**Assigned task**
Please output all of the entries exactly and omit any images they hold.

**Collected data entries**
-=-=-=-=-
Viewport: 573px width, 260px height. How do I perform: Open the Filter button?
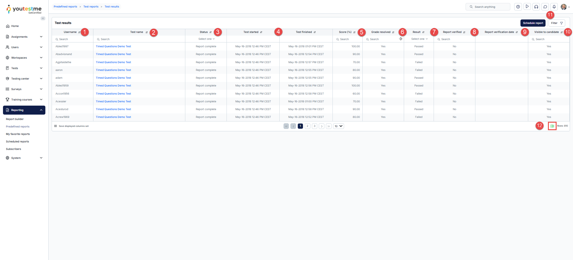coord(557,23)
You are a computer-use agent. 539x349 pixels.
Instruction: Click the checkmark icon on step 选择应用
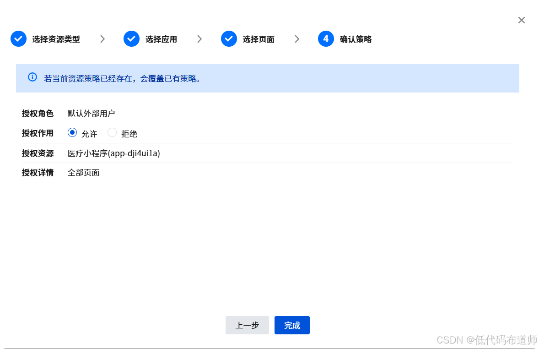point(131,39)
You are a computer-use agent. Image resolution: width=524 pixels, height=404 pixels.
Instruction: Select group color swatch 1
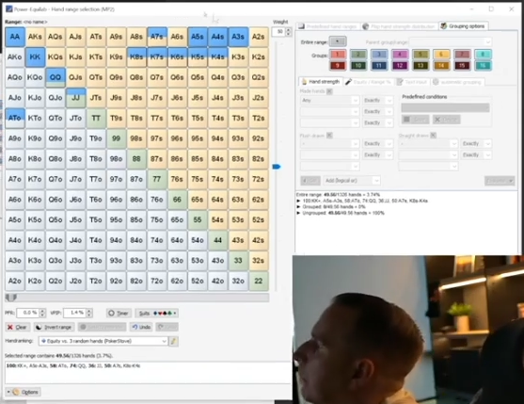pyautogui.click(x=338, y=54)
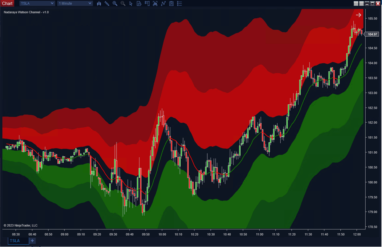The width and height of the screenshot is (382, 247).
Task: Click the zoom out magnifier icon
Action: (123, 3)
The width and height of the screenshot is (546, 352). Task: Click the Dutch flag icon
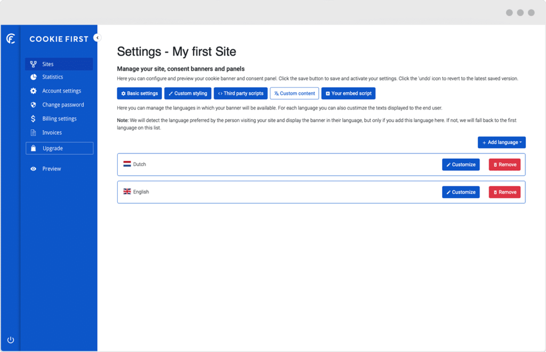pyautogui.click(x=127, y=164)
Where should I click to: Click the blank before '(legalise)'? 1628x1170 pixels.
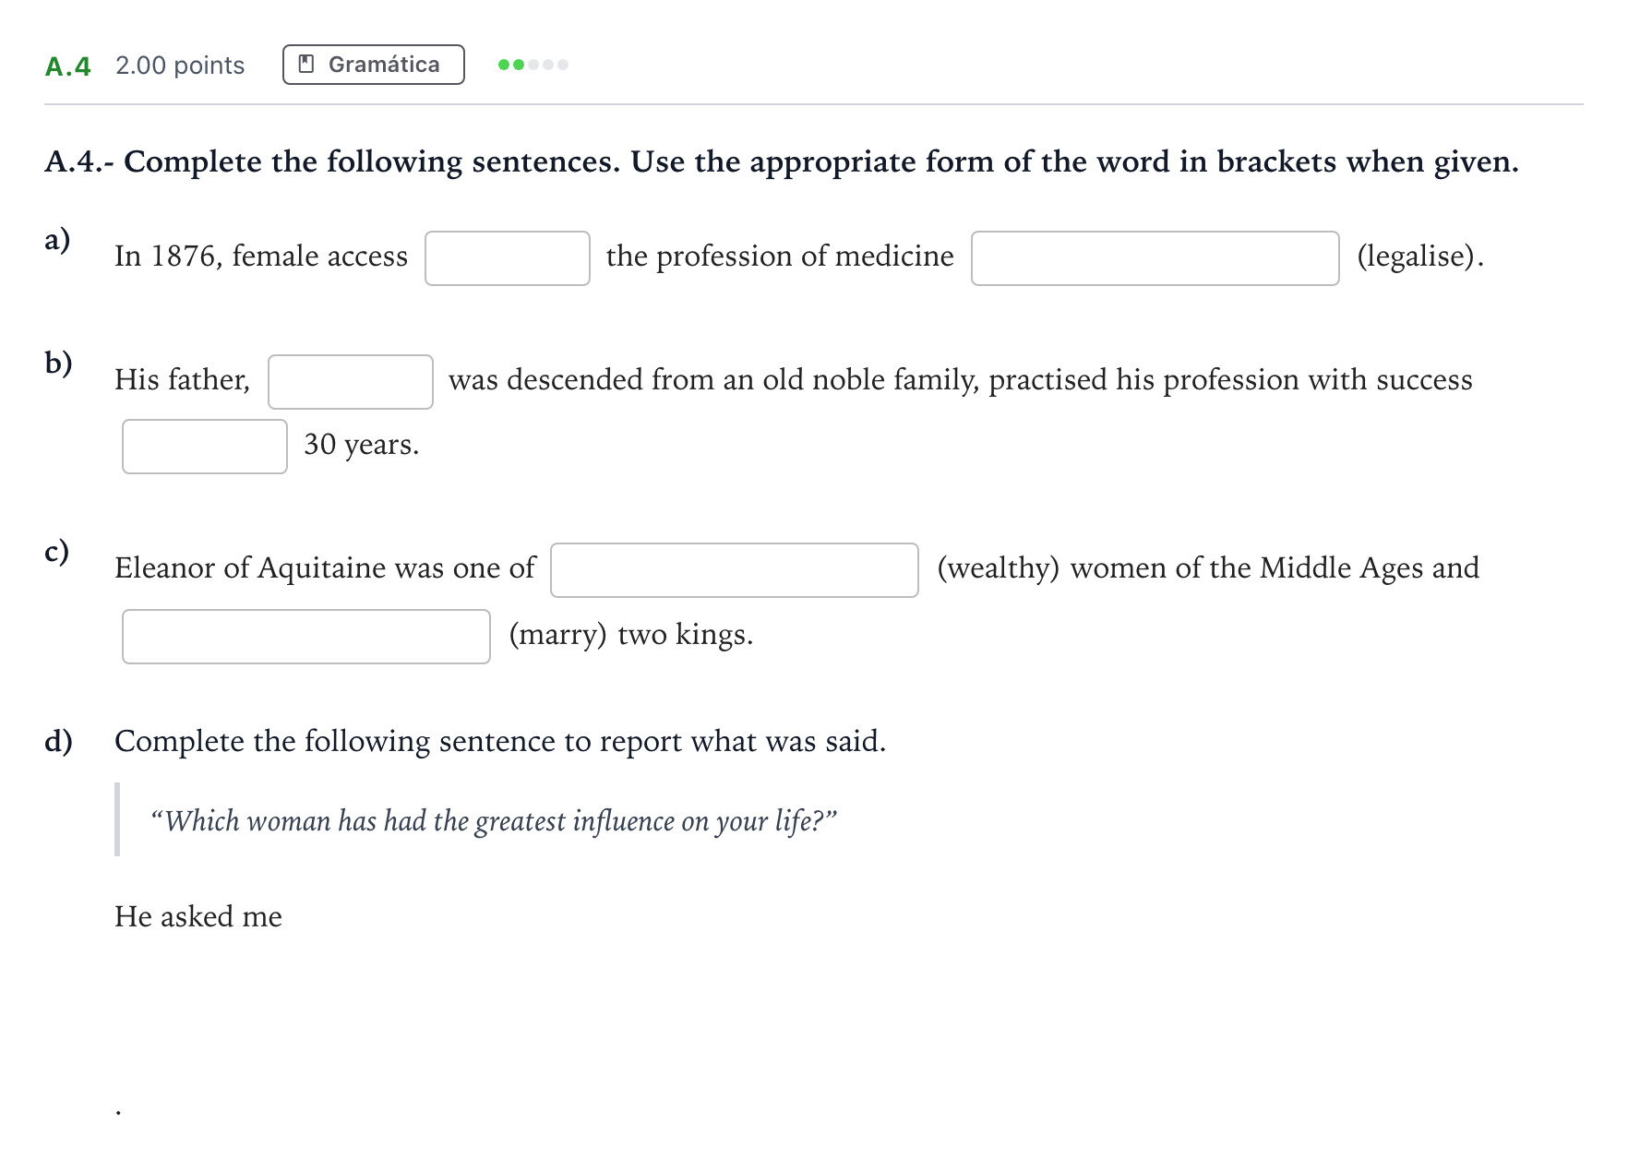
-=-=-=-=-
**Solution to this task**
Viewport: 573px width, 260px height. How do I perform: Open the Filter button?
coord(557,23)
You are a computer-use agent. 539x349 pixels.
Instruction: Click the checkmark icon on step 选择应用
point(131,39)
You are a computer-use agent. Image resolution: width=524 pixels, height=404 pixels.
Instruction: Select group color swatch 1
pyautogui.click(x=338, y=54)
The width and height of the screenshot is (382, 247).
Task: Click the zoom out magnifier icon
Action: (123, 3)
The width and height of the screenshot is (546, 352). Task: Click the Dutch flag icon
pyautogui.click(x=127, y=164)
Where should I click to: Click the blank before '(legalise)'? 1628x1170 pixels.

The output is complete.